Rewrite the lines below, replacing each occurrence of "pixels" with "px" and leaving everything else unchanged.

● ● ● ●

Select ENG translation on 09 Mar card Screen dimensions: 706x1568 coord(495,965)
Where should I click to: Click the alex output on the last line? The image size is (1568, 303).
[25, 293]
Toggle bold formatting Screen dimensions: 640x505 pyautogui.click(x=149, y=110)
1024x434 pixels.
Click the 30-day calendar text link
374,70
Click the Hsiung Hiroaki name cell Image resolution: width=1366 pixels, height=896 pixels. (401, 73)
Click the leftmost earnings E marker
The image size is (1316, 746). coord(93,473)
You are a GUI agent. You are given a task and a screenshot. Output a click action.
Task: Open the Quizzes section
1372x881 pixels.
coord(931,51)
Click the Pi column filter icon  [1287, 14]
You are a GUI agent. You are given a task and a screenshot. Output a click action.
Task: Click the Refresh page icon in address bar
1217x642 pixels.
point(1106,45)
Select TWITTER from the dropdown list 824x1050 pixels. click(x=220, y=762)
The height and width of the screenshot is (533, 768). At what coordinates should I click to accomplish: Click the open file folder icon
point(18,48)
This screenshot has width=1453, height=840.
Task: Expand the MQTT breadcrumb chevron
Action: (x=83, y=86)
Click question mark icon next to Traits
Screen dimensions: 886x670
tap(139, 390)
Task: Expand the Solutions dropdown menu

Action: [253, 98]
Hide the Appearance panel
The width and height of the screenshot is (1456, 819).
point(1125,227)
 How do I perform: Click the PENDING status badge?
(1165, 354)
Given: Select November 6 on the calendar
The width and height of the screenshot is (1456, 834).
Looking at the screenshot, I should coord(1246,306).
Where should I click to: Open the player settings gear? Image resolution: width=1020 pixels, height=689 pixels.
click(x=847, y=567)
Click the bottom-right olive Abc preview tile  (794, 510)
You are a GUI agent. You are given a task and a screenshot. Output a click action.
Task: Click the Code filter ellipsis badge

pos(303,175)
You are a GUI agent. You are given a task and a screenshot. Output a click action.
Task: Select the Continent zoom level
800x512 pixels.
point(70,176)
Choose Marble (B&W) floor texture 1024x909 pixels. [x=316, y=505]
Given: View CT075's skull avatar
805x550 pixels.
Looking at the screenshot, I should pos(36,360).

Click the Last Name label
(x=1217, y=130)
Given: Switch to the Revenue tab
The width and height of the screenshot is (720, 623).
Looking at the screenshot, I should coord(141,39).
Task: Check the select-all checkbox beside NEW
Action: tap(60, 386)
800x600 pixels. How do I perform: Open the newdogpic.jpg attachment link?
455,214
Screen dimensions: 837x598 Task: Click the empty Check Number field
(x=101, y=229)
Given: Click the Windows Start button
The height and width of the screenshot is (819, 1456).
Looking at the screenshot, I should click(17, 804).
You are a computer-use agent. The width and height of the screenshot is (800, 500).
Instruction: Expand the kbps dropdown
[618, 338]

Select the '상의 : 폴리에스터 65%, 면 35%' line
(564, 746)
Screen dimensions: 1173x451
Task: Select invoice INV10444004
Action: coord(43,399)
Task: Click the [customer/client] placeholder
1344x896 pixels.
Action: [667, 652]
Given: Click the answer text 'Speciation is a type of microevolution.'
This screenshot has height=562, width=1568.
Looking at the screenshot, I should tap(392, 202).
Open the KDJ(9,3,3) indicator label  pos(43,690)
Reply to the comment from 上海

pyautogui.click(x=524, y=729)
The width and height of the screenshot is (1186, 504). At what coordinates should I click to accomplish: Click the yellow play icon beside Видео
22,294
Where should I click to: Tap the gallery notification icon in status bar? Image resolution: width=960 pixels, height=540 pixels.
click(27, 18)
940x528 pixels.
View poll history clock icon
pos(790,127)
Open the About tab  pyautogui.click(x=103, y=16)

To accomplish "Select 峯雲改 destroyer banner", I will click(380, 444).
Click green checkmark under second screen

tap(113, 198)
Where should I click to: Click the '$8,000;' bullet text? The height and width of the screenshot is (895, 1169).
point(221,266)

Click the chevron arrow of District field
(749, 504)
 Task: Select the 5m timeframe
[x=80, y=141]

● ● ● ●

- **Answer to the task**:
Select ENG translation on 09 Mar card Screen dimensions: 706x1568 coord(495,965)
Where should I click to: Click the alex output on the last line? The image size is (1568, 303).
[25, 293]
Toggle bold formatting Screen dimensions: 640x505 pyautogui.click(x=149, y=110)
1024x434 px.
Click the 30-day calendar text link
374,70
Click the Hsiung Hiroaki name cell Image resolution: width=1366 px, height=896 px. (401, 73)
Click the leftmost earnings E marker
The image size is (1316, 746). coord(93,473)
You are a GUI agent. You are given a task and a screenshot. Output a click action.
Task: Open the Quizzes section
1372x881 px.
coord(931,51)
Click the Pi column filter icon  [1287, 14]
You are a GUI agent. You are given a task and a screenshot. Output a click action.
Task: Click the Refresh page icon in address bar
1217x642 px.
point(1106,45)
Select TWITTER from the dropdown list 824x1050 px. click(x=220, y=762)
The height and width of the screenshot is (533, 768). At what coordinates should I click to accomplish: Click the open file folder icon
point(18,48)
This screenshot has width=1453, height=840.
Task: Expand the MQTT breadcrumb chevron
Action: (x=83, y=86)
Click question mark icon next to Traits
Screen dimensions: 886x670
tap(139, 390)
Task: Expand the Solutions dropdown menu

Action: [253, 98]
Hide the Appearance panel
The width and height of the screenshot is (1456, 819).
point(1125,227)
 How do I perform: Click the PENDING status badge?
(1165, 354)
Given: Select November 6 on the calendar
The width and height of the screenshot is (1456, 834).
Looking at the screenshot, I should coord(1246,306).
Where should I click to: Open the player settings gear? Image resolution: width=1020 px, height=689 px.
click(x=847, y=567)
Click the bottom-right olive Abc preview tile  (794, 510)
You are a GUI agent. You are given a task and a screenshot. Output a click action.
Task: Click the Code filter ellipsis badge

pos(303,175)
You are a GUI agent. You are given a task and a screenshot. Output a click action.
Task: Select the Continent zoom level
800x512 px.
point(70,176)
Choose Marble (B&W) floor texture 1024x909 px. [x=316, y=505]
Given: View CT075's skull avatar
805x550 px.
Looking at the screenshot, I should pos(36,360).

Click the Last Name label
(x=1217, y=130)
Given: Switch to the Revenue tab
The width and height of the screenshot is (720, 623).
Looking at the screenshot, I should coord(141,39).
Task: Check the select-all checkbox beside NEW
Action: tap(60, 386)
800x600 px. How do I perform: Open the newdogpic.jpg attachment link?
455,214
Screen dimensions: 837x598 Task: Click the empty Check Number field
(x=101, y=229)
Given: Click the Windows Start button
The height and width of the screenshot is (819, 1456).
Looking at the screenshot, I should click(17, 804).
You are a computer-use agent. The width and height of the screenshot is (800, 500).
Instruction: Expand the kbps dropdown
[618, 338]

Select the '상의 : 폴리에스터 65%, 면 35%' line
(564, 746)
Screen dimensions: 1173x451
Task: Select invoice INV10444004
Action: coord(43,399)
Task: Click the [customer/client] placeholder
1344x896 px.
Action: [667, 652]
Given: Click the answer text 'Speciation is a type of microevolution.'
This screenshot has height=562, width=1568.
Looking at the screenshot, I should tap(392, 202).
Open the KDJ(9,3,3) indicator label  pos(43,690)
Reply to the comment from 上海

pyautogui.click(x=524, y=729)
The width and height of the screenshot is (1186, 504). At what coordinates should I click to accomplish: Click the yellow play icon beside Видео
22,294
Where should I click to: Tap the gallery notification icon in status bar? Image resolution: width=960 px, height=540 px.
click(27, 18)
940x528 px.
View poll history clock icon
pos(790,127)
Open the About tab  pyautogui.click(x=103, y=16)

To accomplish "Select 峯雲改 destroyer banner", I will click(380, 444).
Click green checkmark under second screen

tap(113, 198)
Where should I click to: Click the '$8,000;' bullet text? The height and width of the screenshot is (895, 1169).
point(221,266)

Click the chevron arrow of District field
(749, 504)
 Task: Select the 5m timeframe
[x=80, y=141]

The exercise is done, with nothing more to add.